Errors in land surface variable estimation are usually complex. In many studies, multiple metrics—such as correlation coefficients and bias—are commonly used to better understand the sources of these errors. Individually, these metrics cannot comprehensively reflect model deficiencies, but they offer greater flexibility. For example, soil moisture evaluations tend to emphasize correlation and ubRMSE, with less attention paid to bias. For variables such as ET and LAI, strong seasonality often necessitates decomposing the time series into anomalies and seasonal components, which are then evaluated separately. When developing new error metrics, how do you take these conventional practices into account?
Compared with traditional error metrics, MFM involves more complex computations. Could the authors clarify the scenarios in which they recommend using this metric?
In addition to evaluating the performance of estimated variables, error metrics are expected to help diagnose potential model deficiencies. While I recognize the advantages of MFM in some cases, how can its results be interpreted to identify specific problems in the model?
Eq (1): what are i and n?
Line 39: I do not think it is appropriate to refer to NSE as the standard metric for LSM evaluation, as this may be misleading. Although NSE is useful for normalizing model performance and enabling cross-basin and cross-model comparisons, it should not be considered inherently better than other metrics. Its application should be determined by the specific variable and purpose, and model errors are often best explained using multiple complementary metrics.
Lines 42-44: It is precisely because of its quadratic formulation and high sensitivity to outliers that NSE is often used in streamflow evaluations with a particular focus on peak flows. Controversial conclusions are more likely the result of applying NSE in inappropriate contexts, rather than an inherent problem with NSE itself.
Line 57: What are these limitations?
Lines 59-61: The correlation term in KGE helps penalize this issue.
Lines 64-67: This statement is rather vague. Could the authors provide a concrete example, for instance, specifying the data or variables involved?
Line 69: Likewise, regarding the “right for the wrong reasons” issue, a concrete example would be helpful. This would allow readers to assess the severity of the problems potentially associated with KGE, rather than relying solely on the authors’ statements.
Line 71: If KGE is highly responsive to such balancing errors, what are the implications in practice? For instance, for simulations with similar KGE values, how large can the peak flow errors be?
Line 103: What applications?
Lines 106-110: The authors claim that highly skewed, non-Gaussian distributions violate the normality assumptions of moment-based metrics such as NSE and KGE, potentially biasing model evaluation. But do NSE and KGE actually require normally distributed data, or is this statement an overgeneralization?
Line 152: While developing metrics less sensitive to error compensation is a worthwhile goal, it is important to recognize that any aggregated metric will inevitably reflect a combination of different error types (e.g., random, systematic, or phase errors). Complete elimination of error compensation within a single metric may therefore be unrealistic.

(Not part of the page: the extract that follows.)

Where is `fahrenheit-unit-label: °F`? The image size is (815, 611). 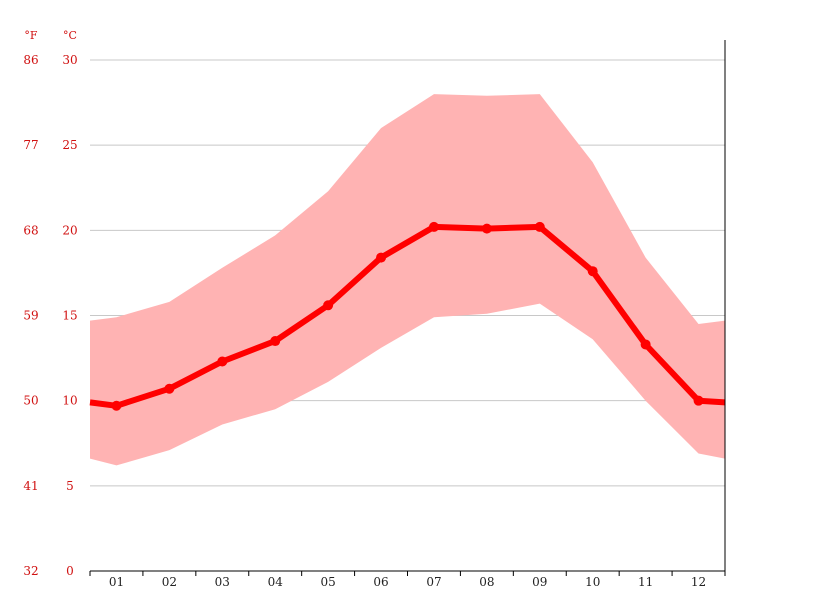
fahrenheit-unit-label: °F is located at coordinates (31, 36).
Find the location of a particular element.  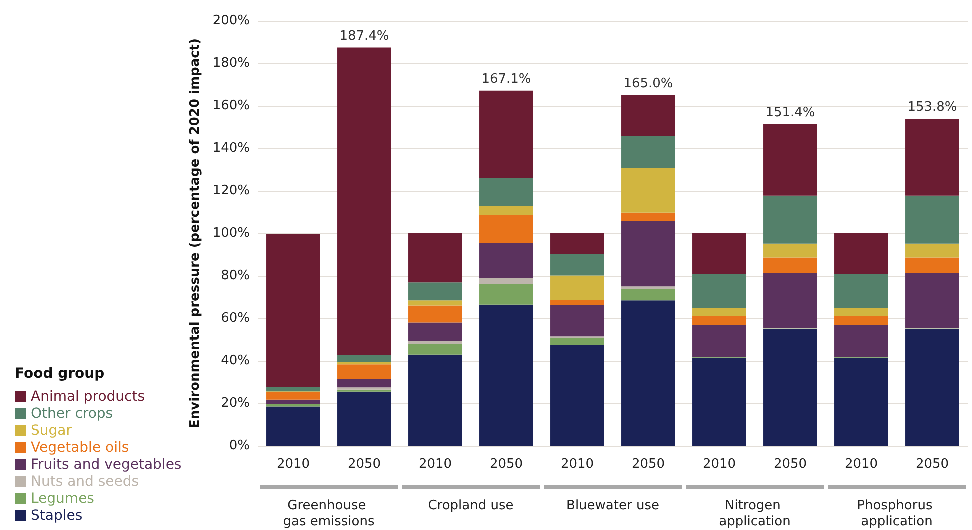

Line 157: What is p-Error? The definition of the NMAEp metric is presented too abruptly without a clear explanation.
Line 160: Also, hard to understand what is SUSE and why it is workable for addressing KGE’s shortcomings.
Line 234: This is not attributed by skewed data. This is a general artifact of aggregate error metrics sensitive to sign cancellation, which can occur with any distribution, including normal.
Line 244: What are min (𝑺, 𝑶) and max (𝑺, 𝑶)? 𝑺 and 𝑶 denote scaled and origin?
Line 290: Given that the limitations of NSE and KGE are discussed earlier, it is unclear why they are treated as benchmark metrics here. Would it be more appropriate to refer to them as baseline metrics?
Line 303: The introduction of the CAMELS dataset should appear earlier.